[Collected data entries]
=-=-=

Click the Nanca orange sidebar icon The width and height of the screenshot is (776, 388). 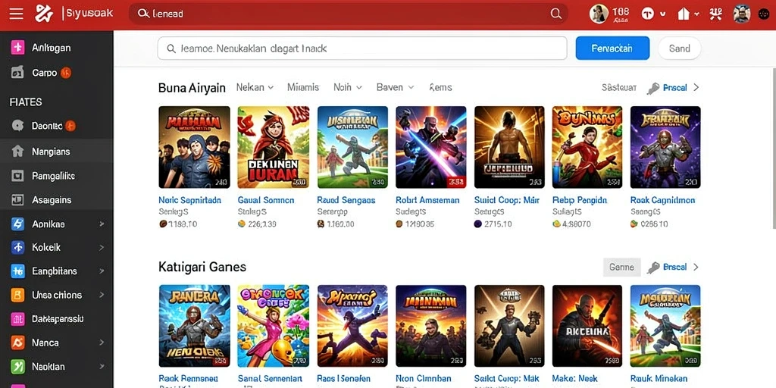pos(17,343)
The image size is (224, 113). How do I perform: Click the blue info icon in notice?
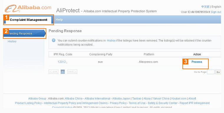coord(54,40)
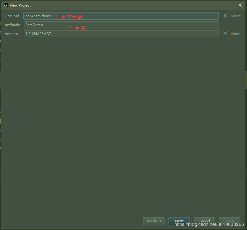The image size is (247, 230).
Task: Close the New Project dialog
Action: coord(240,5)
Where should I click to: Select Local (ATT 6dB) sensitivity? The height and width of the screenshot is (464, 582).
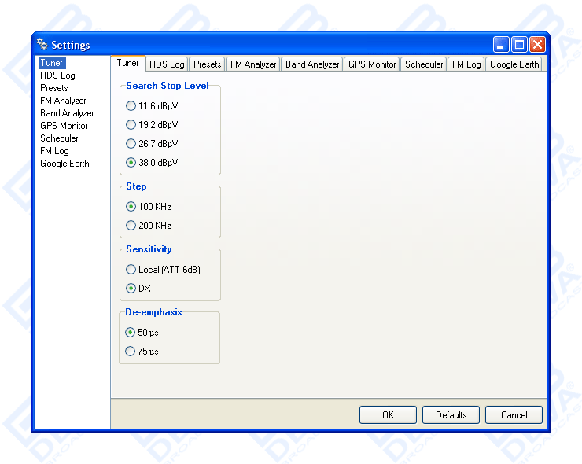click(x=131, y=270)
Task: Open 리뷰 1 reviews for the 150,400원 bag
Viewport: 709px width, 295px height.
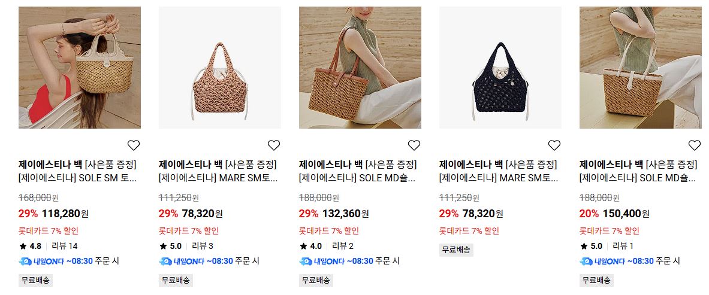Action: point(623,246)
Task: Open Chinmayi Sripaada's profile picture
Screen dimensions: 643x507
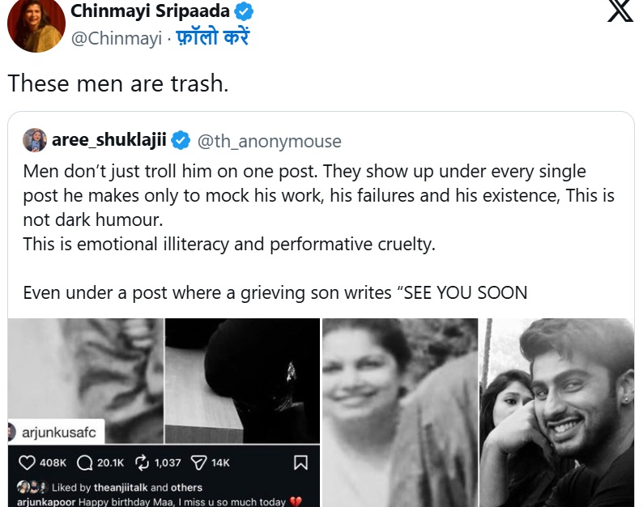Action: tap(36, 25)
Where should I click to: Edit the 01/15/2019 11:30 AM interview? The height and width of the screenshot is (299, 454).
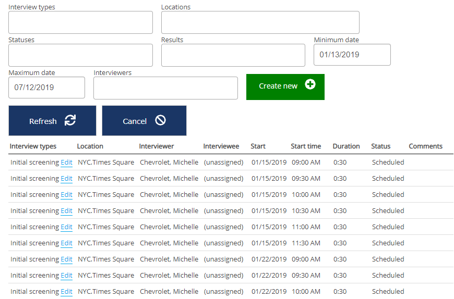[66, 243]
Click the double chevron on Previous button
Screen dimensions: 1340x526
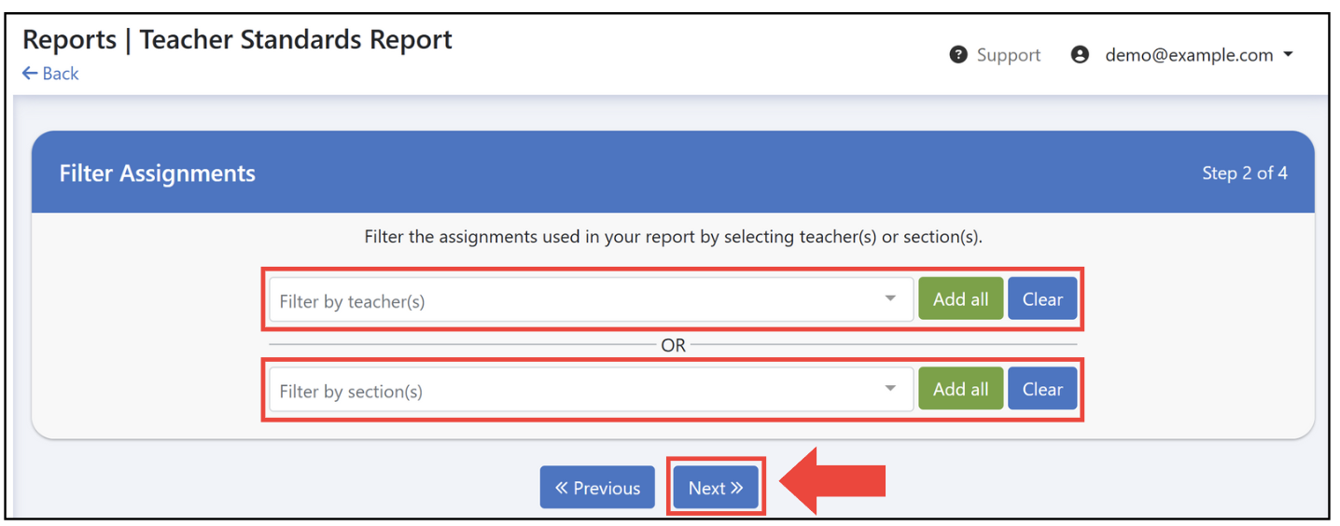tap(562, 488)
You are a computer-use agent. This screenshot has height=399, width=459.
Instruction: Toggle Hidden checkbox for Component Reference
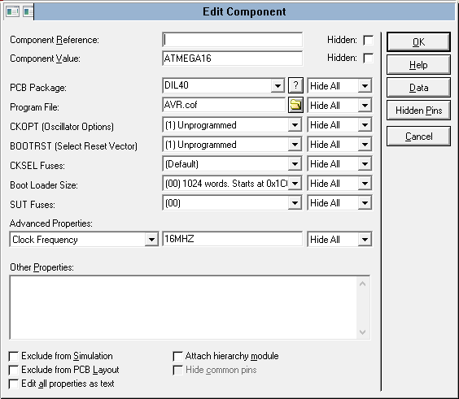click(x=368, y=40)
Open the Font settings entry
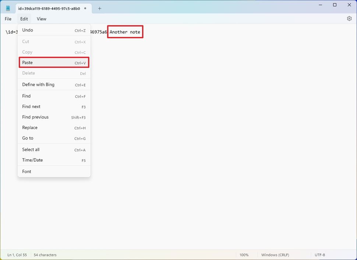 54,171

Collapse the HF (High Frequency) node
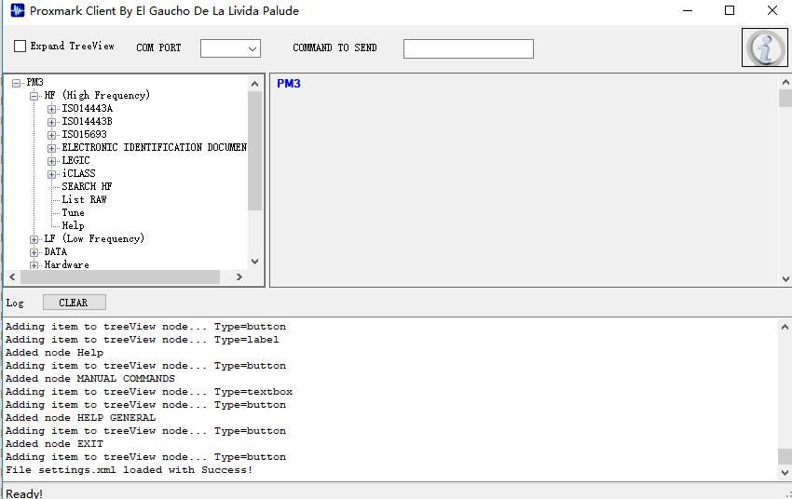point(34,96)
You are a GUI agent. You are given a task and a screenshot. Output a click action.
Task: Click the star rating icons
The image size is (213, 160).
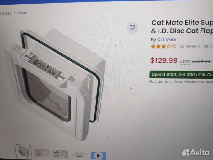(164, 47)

=-=-=

List all lines above in which the string "agent" appears.

> [OUTPUT FOR THIS TASK]:
You are a computer-use agent. This screenshot has height=399, width=459.
You are a GUI agent. You are given a task and a screenshot. Output a click action.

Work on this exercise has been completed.